→ SET OF TASKS:
A) In the thread on failed recovery after IP changes, reproduce word for word the part that opens with the words containing "Unable to recover" and closes with "Connection timed out)".
B) In the thread on failed recovery after IP changes, what kind of exception does John Vines say the error is?
C) Condense the paragraph beginning "I was doing some shuffling around" in the thread on failed recovery after IP changes into one shorter sentence that keeps its main facts.

→ DOCUMENT SECTION:
## Start

You are viewing a plain text version of this content. The canonical link for it is here.
Posted to user@accumulo.apache.org by Kristopher Kane <kk...@gmail.com> on 2012/09/23 16:50:10 UTC

Failed recovery after master/tservers IP chages

All,

I was doing some shuffling around at home and changed IPs on my master
and all tservers.  I thought this would be OK as I had configured
everything via hostnames but I've got some log entries that say
otherwise:


Unable to recover
192.168.122.222:11224/d41fc0de-f4bc-4c28-a4ae-a0114c5911d7(java.io.IOException:
org.apache.thrift.transport.TTransportException:
java.net.ConnectException: Connection timed out)
	java.io.IOException: org.apache.thrift.transport.TTransportException:
java.net.ConnectException: Connection timed out



This is the master reporting on two tservers of the four I have.  Also
to note:  I did have an unclean shutdown prior to the IP changes and
the monitor shows no tablets loaded for any table with the recovery
directory in HDFS empty.
I don't need the data and I can always init, but I was curious about
fixing this to learn more about the system.

Where is a good place to start?

Thanks,


-Kris Kane

Re: Failed recovery after master/tservers IP chages

Posted by John Vines <vi...@apache.org>.
No Jim, it's a thrift transport exception and the dfsclient doesn't use
thrift. Dfs is fairly well designed to avoid any sort of host identity
needed for persistence.

John

Sent from my phone, so pardon thetypos and brevity.
On Sep 23, 2012 1:00 PM, "Jim Klucar" <kl...@gmail.com> wrote:

> Hadoop has some weird DNS/Reverse DNS lookup requirements. My guess
> would be that Hadoop is bonking.

## End

→ PROVIDED DATA:
## Start

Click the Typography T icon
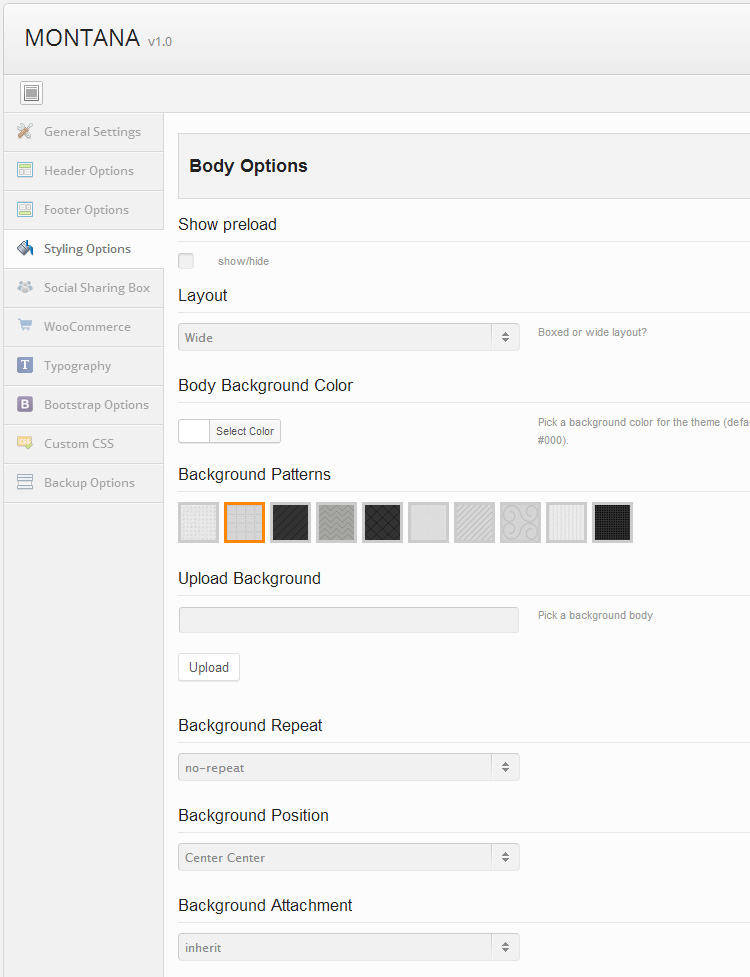Screen dimensions: 750x977 [x=25, y=366]
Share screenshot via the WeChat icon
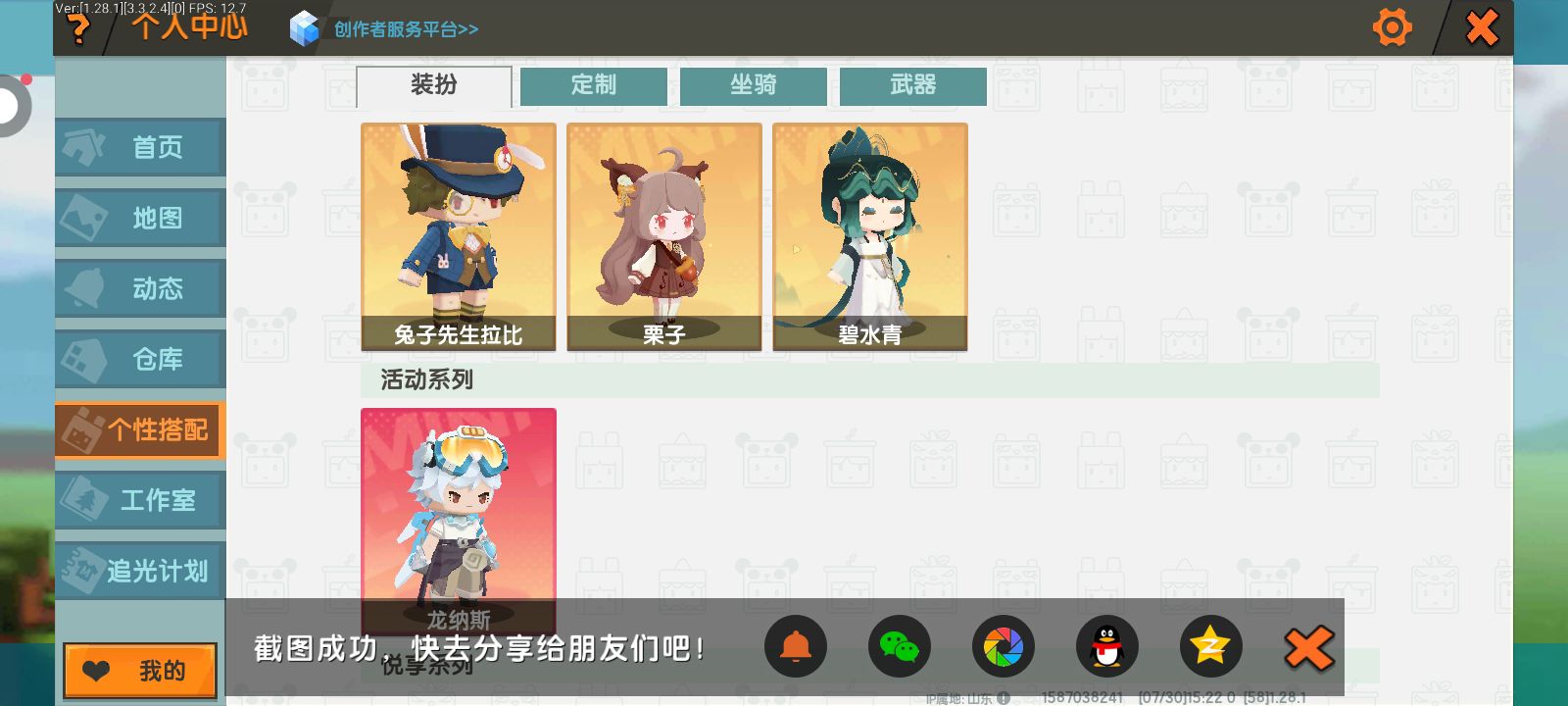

## End

→ RESULTS:
A)
Unable to recover
192.168.122.222:11224/d41fc0de-f4bc-4c28-a4ae-a0114c5911d7(java.io.IOException:
org.apache.thrift.transport.TTransportException:
java.net.ConnectException: Connection timed out)

B) A thrift transport exception.

C) After changing the IPs on the master and all tservers, the poster expected no trouble because everything was configured by hostname, but log entries suggest otherwise.